Items from a dataset
··········
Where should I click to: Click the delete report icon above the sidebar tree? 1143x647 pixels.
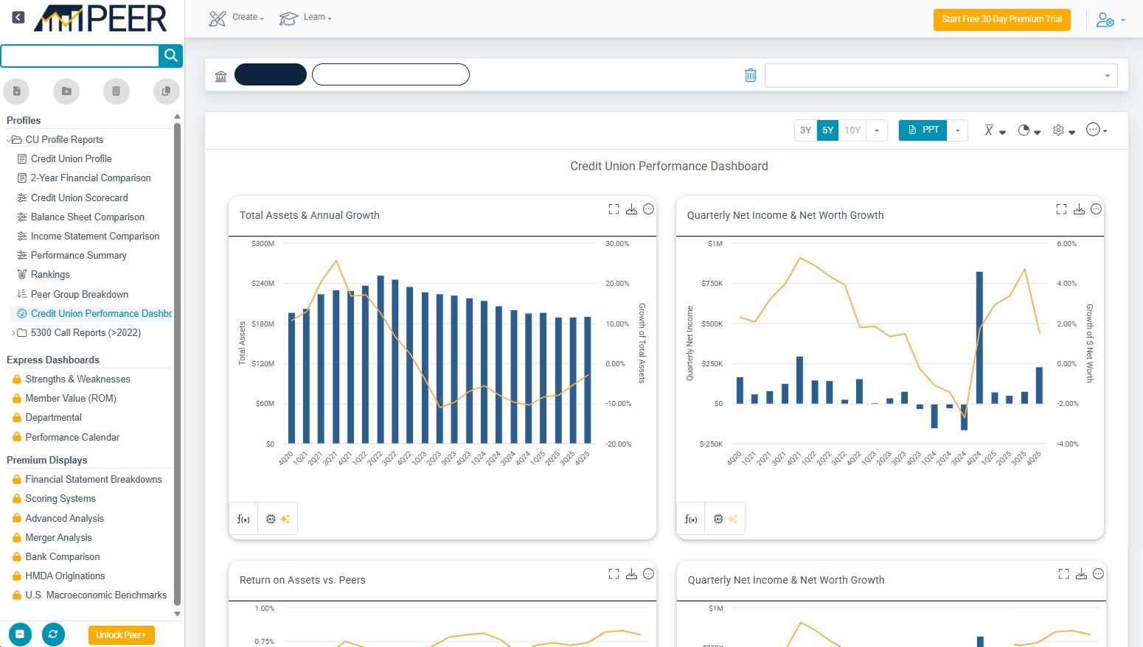point(117,91)
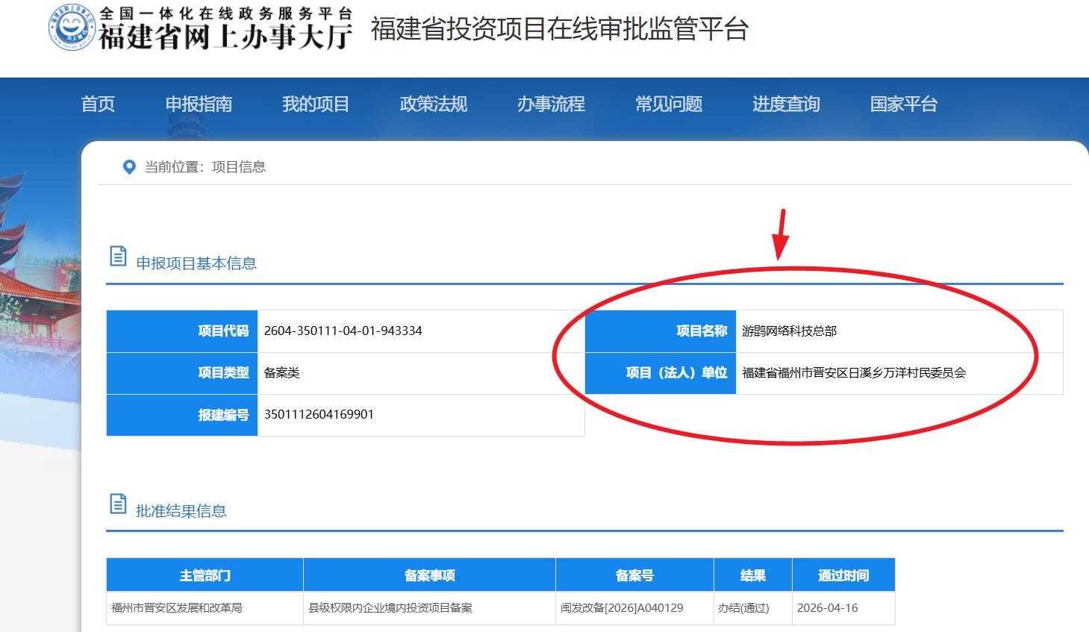The image size is (1089, 632).
Task: Open 进度查询 from the navigation bar
Action: (x=786, y=104)
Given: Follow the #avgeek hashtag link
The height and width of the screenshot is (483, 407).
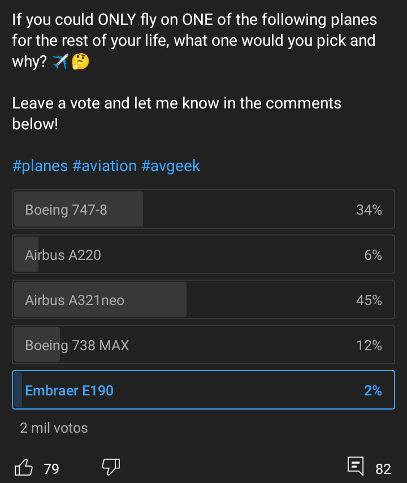Looking at the screenshot, I should coord(171,166).
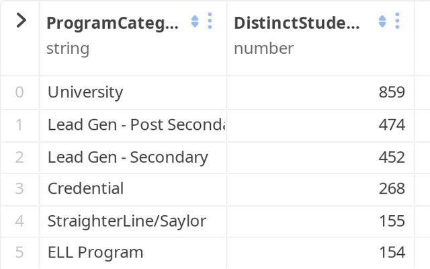This screenshot has height=269, width=430.
Task: Select the ELL Program cell
Action: [95, 253]
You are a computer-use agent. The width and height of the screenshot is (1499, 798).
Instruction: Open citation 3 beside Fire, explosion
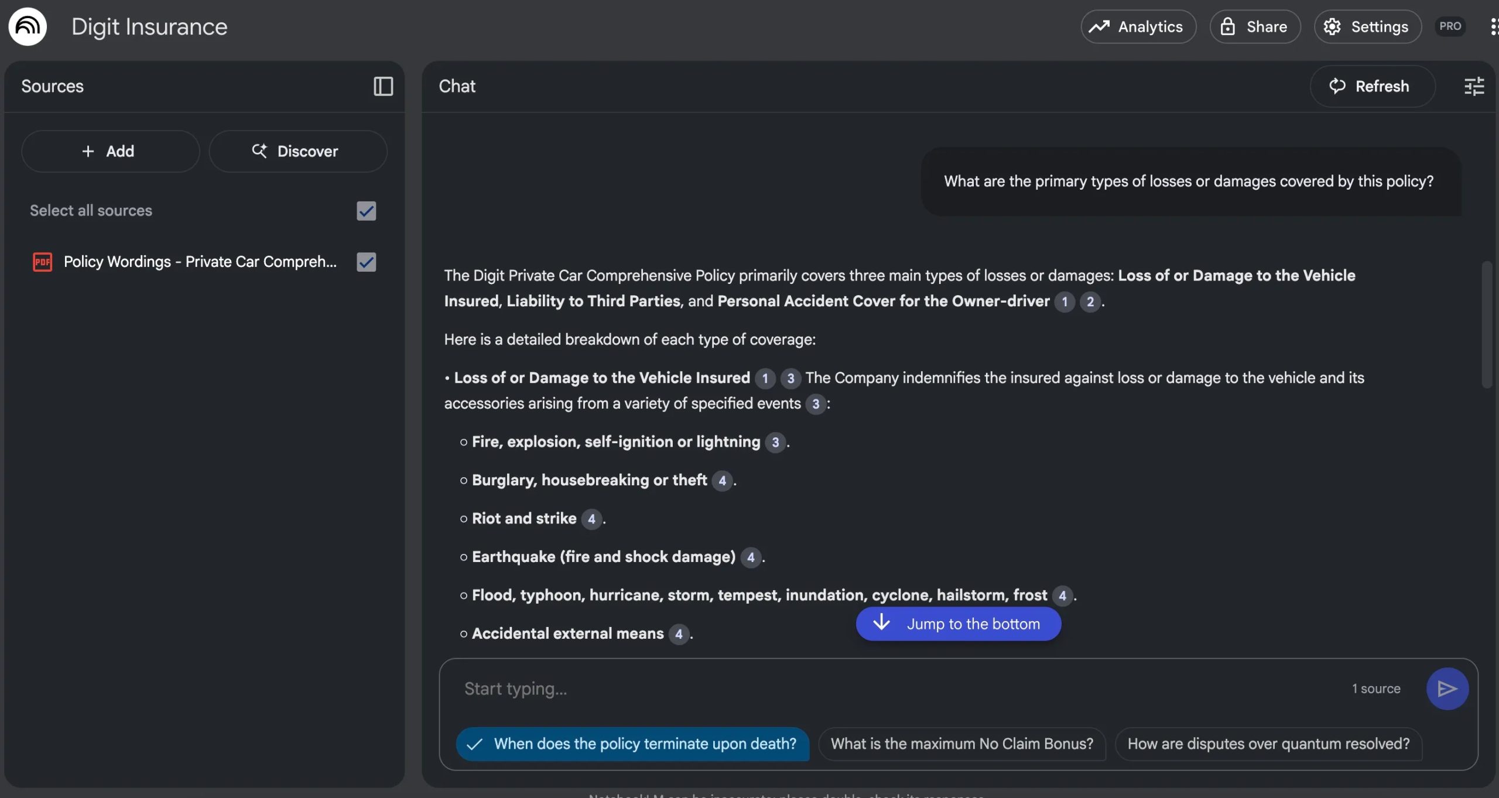pos(775,443)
··········
What you have to do: Output every entry exactly as given; pictures are not part of the copy.

Exercise solution:
Where should I click to: Click the delete report icon above the sidebar tree? 1143x647 pixels.
point(117,91)
The image size is (1089, 632).
Task: Open 进度查询 from the navigation bar
Action: (x=786, y=104)
Given: Follow the #avgeek hashtag link
The height and width of the screenshot is (483, 407).
Looking at the screenshot, I should coord(171,166).
This screenshot has height=269, width=430.
Task: Select the ELL Program cell
Action: [95, 253]
You are a computer-use agent. The width and height of the screenshot is (1499, 798).
Instruction: Open citation 3 beside Fire, explosion
pos(775,443)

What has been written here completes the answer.